(Saved data entries)
_ _ _

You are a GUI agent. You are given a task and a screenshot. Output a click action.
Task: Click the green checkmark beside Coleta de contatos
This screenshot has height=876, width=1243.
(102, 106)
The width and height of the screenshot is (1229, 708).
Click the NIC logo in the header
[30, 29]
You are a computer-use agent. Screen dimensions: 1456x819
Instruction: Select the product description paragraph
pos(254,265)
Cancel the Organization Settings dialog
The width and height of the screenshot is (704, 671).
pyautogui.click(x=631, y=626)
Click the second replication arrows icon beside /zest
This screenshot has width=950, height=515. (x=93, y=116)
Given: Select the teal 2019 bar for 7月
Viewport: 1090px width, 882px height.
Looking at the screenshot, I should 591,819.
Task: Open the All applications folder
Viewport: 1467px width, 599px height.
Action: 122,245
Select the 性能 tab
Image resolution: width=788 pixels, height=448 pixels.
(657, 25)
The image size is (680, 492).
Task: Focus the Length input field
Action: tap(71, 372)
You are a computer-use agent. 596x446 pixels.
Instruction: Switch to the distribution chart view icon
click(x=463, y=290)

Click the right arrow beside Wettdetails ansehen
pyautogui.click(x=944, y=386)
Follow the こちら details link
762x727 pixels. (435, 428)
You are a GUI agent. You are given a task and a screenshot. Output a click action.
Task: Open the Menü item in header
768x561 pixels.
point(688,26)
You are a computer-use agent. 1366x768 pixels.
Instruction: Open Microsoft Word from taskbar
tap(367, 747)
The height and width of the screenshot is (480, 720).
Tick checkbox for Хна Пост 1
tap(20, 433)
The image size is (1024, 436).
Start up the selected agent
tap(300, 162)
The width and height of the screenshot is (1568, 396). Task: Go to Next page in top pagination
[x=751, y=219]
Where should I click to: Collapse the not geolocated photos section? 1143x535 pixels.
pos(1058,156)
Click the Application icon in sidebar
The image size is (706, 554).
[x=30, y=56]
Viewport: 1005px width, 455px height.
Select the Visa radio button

_ _ _

Every line above in which the word "computer" is present must be copied into the answer.

RESULT:
You are a computer-use agent. Screen dimensions: 1456x819
You are a computer-use agent. 596x446 pixels.
You are a computer-use agent. 1366x768 pixels.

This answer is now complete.